• TASK ITEM
Show each line of the entries below in which the word "agent" appears.

====== DATA EXCERPTS

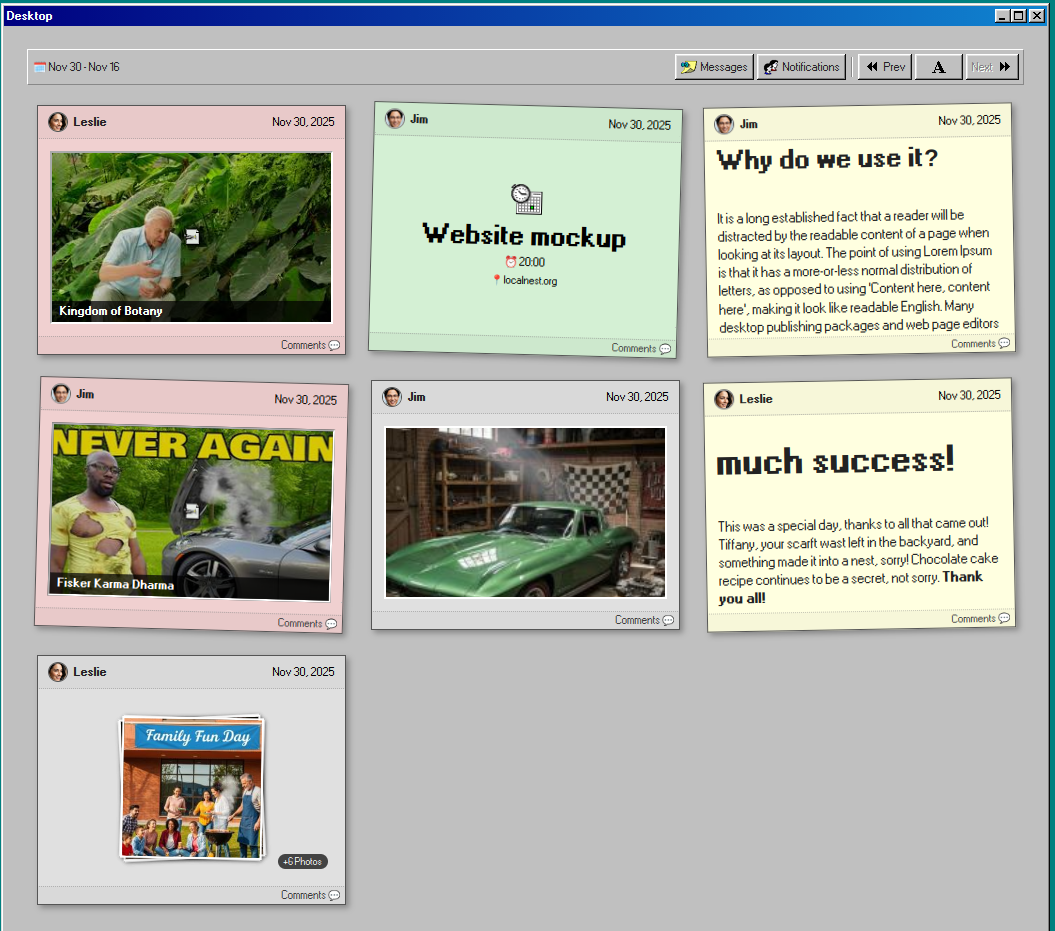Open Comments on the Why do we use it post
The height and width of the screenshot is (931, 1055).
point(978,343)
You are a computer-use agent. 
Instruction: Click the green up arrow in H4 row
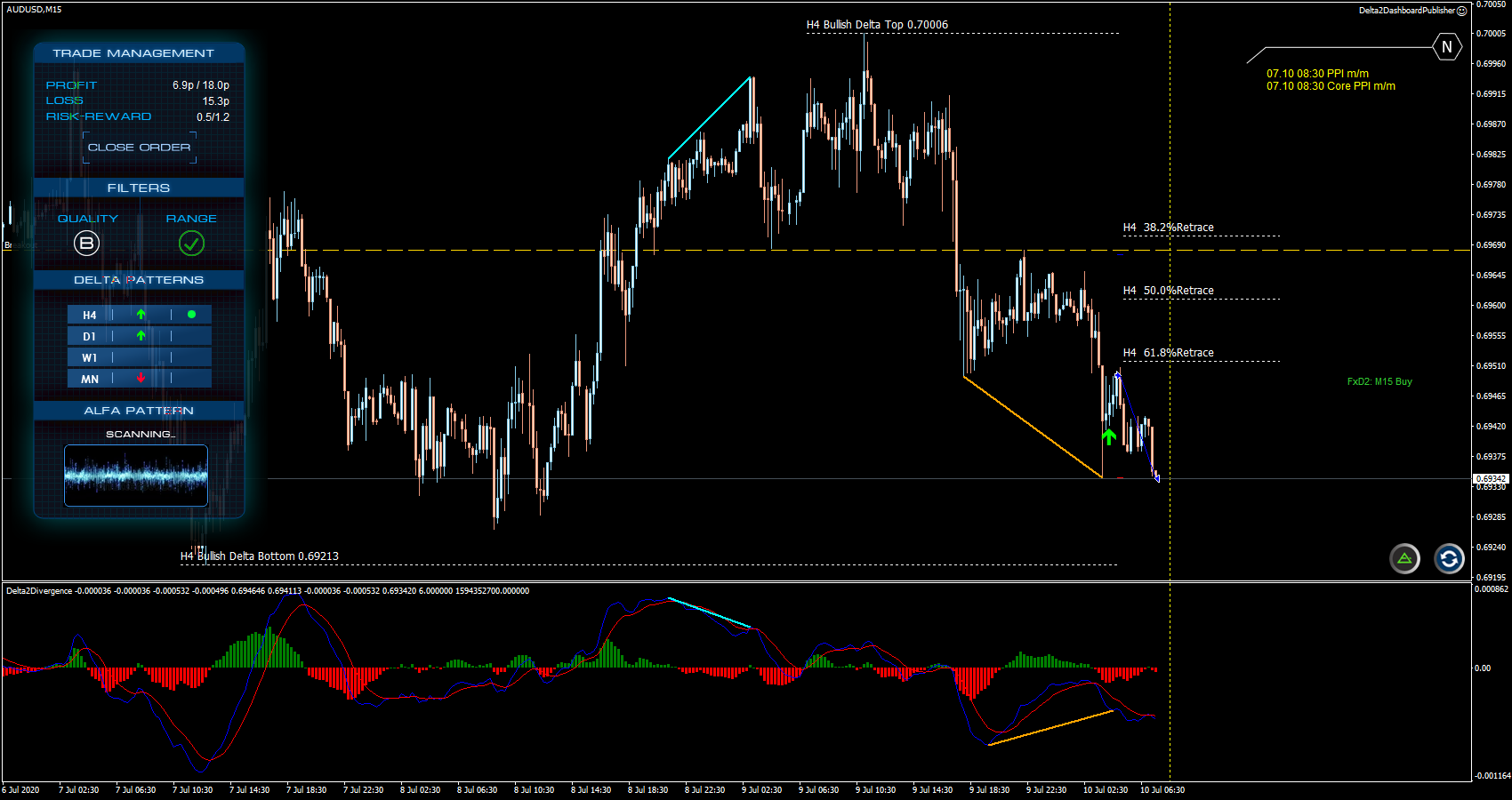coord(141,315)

============
====== DATA EXCERPTS

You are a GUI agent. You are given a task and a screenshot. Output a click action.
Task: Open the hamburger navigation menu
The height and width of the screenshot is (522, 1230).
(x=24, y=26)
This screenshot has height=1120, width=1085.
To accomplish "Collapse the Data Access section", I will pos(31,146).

============
====== DATA EXCERPTS

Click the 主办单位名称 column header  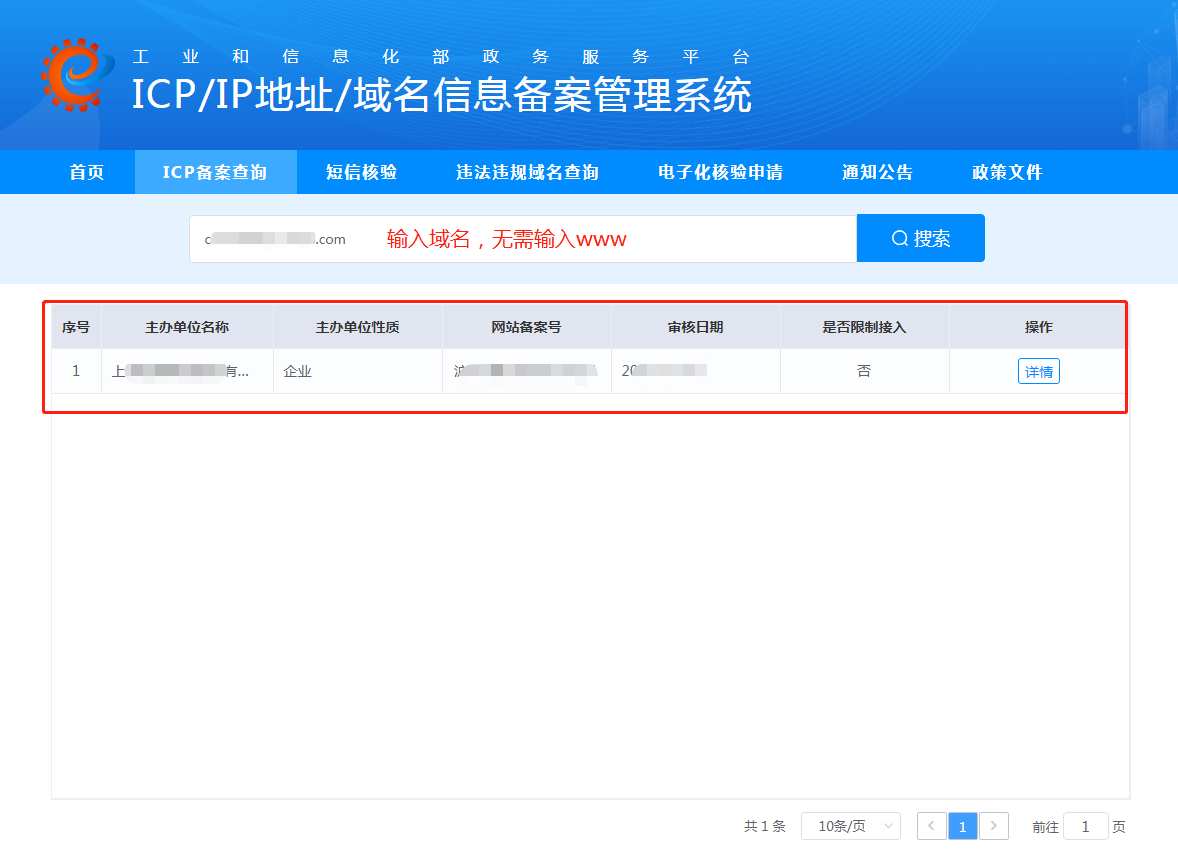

============

• RESPONSE
You are a computer-use agent. 
You are a GUI agent. You are given a task and a screenshot. Output a click action.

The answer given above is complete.